The according Firefox 123 security advisory lists four high-risk vulnerabilities, six of medium threat level and two of low threat level, for a total of twelve vulnerabilities. Attackers could read access to the Networking Channels outside of the intended memory limits. When saving in and accessing a networking channel again, the length of buffers could get mixed up, the developers explain (CVE-2024-1546, no CVSS, risk high according to Mozilla).

Multiple high-risk vulnerabilities

Another vulnerability allows attackers to fake a warning dialog on third-party websites through a series of API calls and redirects. The URL of the victim website is even displayed (CVE-2024-1547, no CVSS value, risk high). In addition, there are security holes due to memory management problems that only affect Firefox before 123 (CVE-2024-1557, no CVSS, high) as well as those that also open security vulnerabilities in the previous versions of Firefox ESR and Thunderbird 115.8 (CVE-2024-1553, no CVSS, risk high).

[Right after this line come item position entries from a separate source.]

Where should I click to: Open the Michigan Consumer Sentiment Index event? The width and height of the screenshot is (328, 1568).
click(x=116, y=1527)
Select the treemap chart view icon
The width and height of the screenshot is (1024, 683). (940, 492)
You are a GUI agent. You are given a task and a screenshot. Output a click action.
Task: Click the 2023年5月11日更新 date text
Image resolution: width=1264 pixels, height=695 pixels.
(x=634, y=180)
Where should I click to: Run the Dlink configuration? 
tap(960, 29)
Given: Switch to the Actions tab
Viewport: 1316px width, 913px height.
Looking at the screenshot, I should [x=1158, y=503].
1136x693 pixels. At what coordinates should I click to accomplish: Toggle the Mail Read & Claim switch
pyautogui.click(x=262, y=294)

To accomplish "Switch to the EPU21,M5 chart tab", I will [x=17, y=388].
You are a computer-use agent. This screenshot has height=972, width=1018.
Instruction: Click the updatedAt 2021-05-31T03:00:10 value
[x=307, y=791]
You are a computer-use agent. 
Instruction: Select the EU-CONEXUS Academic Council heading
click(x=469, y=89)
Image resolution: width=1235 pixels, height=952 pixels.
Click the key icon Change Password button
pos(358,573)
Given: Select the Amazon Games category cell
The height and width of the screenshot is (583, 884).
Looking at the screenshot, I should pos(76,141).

According to the security advisory, the first two high-risk vulnerabilities are also found in Firefox ESR before 115.8, and according to the security advisory, they are also present in Thunderbird before version 115.8. Of the six medium-severe leaks, four are also found in the Extended Stable Releases (ESR) and one of the two low-rated vulnerabilities.

The new features in Firefox

Search is now available in Firefox View, which means search includes all tabs as well as recently visited pages, closed tabs, tabs on additional devices or browser history. Users should be able to use the Web Compatibility Reporting Tool to report problems with websites that work in other browsers but not in Firefox. When translating websites, Firefox now also returns tooltips and texts on form fields and buttons that have been transformed into the target language.

Thunderbird Update

The according release notes for Thunderbird 115.8 are a bit more extensive and there were various error corrections. Thunderbird became significantly slower when opening emails in .eml format. The inbox view changed back to default after messages were moved or deleted. Additionally, the size of collapsed folders in the folder pane did not include the size of subfolders. Various other small issues are listed there, which the update corrects.